Items from a dataset:
=== Begin Enclosure ===

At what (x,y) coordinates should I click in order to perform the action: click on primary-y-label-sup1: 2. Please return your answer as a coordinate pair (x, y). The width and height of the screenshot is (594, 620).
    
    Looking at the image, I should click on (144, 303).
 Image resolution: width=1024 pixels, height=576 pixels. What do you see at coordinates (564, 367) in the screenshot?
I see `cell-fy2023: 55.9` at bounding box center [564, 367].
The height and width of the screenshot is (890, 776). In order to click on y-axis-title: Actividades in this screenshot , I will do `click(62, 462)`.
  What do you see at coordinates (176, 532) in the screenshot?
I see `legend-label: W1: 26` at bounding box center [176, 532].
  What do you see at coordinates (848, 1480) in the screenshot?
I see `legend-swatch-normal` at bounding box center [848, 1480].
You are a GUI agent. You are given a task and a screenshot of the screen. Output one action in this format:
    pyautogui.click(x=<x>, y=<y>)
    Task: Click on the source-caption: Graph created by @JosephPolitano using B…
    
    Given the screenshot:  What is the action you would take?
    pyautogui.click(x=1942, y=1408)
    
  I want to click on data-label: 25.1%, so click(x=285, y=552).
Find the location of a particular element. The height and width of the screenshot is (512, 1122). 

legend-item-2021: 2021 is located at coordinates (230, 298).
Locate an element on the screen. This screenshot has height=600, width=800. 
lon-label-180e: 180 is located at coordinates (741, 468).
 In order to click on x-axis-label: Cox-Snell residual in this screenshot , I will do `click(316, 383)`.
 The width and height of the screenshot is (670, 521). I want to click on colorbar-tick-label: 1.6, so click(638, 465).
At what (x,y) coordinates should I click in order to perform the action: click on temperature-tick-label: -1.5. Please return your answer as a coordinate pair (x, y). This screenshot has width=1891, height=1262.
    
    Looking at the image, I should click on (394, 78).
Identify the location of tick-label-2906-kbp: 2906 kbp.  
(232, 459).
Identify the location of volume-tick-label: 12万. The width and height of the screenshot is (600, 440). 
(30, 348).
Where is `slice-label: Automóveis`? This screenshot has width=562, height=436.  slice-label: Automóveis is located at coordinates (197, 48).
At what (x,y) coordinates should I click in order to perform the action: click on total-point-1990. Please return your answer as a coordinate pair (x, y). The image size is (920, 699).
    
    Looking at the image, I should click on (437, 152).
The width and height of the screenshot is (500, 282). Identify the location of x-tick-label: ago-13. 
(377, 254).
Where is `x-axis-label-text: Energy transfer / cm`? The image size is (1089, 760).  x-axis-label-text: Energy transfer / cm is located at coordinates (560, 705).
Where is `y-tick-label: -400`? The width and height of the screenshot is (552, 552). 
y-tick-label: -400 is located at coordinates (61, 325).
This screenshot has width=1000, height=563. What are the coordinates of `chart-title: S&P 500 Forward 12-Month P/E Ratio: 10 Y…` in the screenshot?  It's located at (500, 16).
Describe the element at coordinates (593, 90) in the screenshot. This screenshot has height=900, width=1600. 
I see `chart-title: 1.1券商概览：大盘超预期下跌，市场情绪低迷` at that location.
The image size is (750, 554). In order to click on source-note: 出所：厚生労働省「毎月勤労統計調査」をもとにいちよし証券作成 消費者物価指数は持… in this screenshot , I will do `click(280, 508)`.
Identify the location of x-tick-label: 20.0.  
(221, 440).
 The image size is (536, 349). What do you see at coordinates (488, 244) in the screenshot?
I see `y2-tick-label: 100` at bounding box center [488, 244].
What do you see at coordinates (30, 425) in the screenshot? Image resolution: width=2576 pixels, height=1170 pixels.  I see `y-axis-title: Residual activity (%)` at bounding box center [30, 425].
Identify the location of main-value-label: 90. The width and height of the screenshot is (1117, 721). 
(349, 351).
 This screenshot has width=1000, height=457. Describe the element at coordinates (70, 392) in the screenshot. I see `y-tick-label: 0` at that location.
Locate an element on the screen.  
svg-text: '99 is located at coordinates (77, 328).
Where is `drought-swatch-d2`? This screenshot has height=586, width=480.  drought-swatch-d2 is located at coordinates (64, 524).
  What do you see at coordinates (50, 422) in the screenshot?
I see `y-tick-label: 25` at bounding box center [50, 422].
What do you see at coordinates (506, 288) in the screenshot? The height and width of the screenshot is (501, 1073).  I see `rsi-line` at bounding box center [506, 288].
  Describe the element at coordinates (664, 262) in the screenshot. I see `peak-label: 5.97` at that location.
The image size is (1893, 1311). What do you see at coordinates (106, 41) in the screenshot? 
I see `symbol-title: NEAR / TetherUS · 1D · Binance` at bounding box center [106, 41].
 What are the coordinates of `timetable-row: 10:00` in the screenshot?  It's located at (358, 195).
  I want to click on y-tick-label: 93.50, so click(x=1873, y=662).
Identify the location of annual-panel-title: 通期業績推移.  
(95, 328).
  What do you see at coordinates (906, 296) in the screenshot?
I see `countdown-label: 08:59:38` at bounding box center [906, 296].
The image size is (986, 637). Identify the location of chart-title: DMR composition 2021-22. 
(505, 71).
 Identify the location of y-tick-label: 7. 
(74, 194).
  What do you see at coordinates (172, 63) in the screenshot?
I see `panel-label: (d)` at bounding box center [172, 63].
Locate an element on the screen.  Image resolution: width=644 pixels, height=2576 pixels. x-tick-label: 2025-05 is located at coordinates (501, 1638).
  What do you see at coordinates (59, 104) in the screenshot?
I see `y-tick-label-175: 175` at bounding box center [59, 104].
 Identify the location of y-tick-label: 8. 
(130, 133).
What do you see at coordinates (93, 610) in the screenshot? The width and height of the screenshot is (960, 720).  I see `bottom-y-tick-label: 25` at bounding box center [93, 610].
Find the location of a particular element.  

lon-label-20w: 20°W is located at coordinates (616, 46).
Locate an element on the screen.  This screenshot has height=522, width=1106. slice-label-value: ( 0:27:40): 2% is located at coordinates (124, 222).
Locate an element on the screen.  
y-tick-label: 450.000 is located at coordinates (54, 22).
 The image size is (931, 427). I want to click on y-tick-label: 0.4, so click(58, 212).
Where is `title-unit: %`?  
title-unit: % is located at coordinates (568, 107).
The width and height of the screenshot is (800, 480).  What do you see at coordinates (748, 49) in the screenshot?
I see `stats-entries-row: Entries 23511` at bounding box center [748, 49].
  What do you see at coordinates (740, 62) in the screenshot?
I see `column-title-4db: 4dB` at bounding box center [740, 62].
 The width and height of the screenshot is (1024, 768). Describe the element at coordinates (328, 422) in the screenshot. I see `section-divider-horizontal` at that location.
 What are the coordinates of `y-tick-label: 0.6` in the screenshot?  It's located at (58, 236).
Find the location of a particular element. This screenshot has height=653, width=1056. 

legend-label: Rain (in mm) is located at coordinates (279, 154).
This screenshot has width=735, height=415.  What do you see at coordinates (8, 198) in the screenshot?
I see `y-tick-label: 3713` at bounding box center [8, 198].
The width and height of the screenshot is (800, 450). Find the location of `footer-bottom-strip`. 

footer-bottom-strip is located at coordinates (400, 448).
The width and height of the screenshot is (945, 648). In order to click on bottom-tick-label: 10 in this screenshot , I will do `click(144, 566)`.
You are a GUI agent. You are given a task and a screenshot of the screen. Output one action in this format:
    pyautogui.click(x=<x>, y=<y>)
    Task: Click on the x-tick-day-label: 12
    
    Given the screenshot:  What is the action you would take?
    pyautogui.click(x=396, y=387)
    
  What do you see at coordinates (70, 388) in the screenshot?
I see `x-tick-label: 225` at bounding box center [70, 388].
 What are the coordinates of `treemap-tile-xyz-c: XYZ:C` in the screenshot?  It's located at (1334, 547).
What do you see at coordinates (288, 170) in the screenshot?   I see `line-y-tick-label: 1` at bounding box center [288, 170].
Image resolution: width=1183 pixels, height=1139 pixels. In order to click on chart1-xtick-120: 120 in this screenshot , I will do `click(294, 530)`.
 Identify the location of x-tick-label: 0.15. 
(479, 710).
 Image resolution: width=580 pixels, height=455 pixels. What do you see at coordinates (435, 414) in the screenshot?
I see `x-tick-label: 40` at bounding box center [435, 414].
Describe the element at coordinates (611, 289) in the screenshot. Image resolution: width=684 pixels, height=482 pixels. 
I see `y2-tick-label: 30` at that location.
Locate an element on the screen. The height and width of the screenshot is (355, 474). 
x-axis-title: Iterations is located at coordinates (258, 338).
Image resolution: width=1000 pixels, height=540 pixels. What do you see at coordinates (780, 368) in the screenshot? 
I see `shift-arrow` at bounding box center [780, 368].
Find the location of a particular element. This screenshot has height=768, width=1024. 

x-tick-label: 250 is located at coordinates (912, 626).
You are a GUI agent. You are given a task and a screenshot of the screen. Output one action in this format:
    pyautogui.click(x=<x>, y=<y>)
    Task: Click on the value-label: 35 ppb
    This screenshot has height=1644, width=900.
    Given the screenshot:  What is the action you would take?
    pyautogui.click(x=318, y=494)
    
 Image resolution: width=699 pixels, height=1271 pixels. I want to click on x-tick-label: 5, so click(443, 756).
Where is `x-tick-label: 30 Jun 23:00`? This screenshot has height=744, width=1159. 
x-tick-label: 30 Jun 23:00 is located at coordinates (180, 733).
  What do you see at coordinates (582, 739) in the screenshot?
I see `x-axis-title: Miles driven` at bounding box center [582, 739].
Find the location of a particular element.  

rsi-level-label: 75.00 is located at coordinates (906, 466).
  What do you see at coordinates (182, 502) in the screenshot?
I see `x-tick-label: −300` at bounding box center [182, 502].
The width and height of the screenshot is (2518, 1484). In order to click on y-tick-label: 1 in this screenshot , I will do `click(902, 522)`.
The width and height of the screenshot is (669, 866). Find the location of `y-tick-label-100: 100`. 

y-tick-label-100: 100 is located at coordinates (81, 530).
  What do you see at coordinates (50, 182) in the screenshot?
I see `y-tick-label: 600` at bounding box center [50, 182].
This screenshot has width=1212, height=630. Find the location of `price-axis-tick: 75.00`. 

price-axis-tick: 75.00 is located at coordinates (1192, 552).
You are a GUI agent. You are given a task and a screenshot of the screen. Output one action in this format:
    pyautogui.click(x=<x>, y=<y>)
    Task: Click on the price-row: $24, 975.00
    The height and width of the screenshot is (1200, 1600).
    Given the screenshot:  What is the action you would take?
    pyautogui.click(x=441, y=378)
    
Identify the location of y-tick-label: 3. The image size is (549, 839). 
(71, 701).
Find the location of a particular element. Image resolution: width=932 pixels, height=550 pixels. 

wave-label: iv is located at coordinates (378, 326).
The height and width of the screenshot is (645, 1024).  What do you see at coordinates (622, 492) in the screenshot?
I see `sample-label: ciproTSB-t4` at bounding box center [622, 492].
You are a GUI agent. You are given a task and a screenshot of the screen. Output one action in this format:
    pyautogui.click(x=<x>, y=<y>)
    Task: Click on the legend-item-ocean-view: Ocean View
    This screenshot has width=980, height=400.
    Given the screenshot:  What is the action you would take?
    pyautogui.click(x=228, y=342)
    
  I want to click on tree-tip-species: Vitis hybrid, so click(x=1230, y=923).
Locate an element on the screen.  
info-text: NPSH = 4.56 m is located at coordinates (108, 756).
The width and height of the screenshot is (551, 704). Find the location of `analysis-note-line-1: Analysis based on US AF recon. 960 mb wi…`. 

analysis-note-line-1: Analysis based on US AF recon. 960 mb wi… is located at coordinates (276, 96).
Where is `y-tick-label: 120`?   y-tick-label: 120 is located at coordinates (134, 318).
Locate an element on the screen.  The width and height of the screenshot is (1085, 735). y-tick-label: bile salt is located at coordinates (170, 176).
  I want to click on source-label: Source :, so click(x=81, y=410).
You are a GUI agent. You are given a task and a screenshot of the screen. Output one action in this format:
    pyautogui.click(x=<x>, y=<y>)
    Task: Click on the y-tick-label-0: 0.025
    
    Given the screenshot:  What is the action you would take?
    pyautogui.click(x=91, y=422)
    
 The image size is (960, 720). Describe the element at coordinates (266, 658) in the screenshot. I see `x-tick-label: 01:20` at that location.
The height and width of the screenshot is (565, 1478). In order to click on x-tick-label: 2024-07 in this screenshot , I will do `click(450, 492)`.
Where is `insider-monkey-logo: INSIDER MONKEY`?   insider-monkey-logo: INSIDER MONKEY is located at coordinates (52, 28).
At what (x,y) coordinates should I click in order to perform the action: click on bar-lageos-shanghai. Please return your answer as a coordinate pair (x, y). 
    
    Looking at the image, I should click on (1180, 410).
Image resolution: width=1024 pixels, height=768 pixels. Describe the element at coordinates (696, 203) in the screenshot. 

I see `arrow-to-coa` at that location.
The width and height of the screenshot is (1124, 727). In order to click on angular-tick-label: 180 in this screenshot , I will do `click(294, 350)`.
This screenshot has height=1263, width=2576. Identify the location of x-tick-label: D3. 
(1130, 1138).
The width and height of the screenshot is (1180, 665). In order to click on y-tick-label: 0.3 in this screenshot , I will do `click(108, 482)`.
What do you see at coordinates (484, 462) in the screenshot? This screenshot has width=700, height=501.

=== End Enclosure ===

» **Task instructions**:
Lay out the lines starting at the beginning of the items above and ending at the line that contains "Looking at the image, I should click on (144, 303)." as a JSON list of strings, one string per line, leaving out blank lines.

» **Task answer**:
[
  "At what (x,y) coordinates should I click in order to perform the action: click on primary-y-label-sup1: 2. Please return your answer as a coordinate pair (x, y). The width and height of the screenshot is (594, 620).",
  "    Looking at the image, I should click on (144, 303)."
]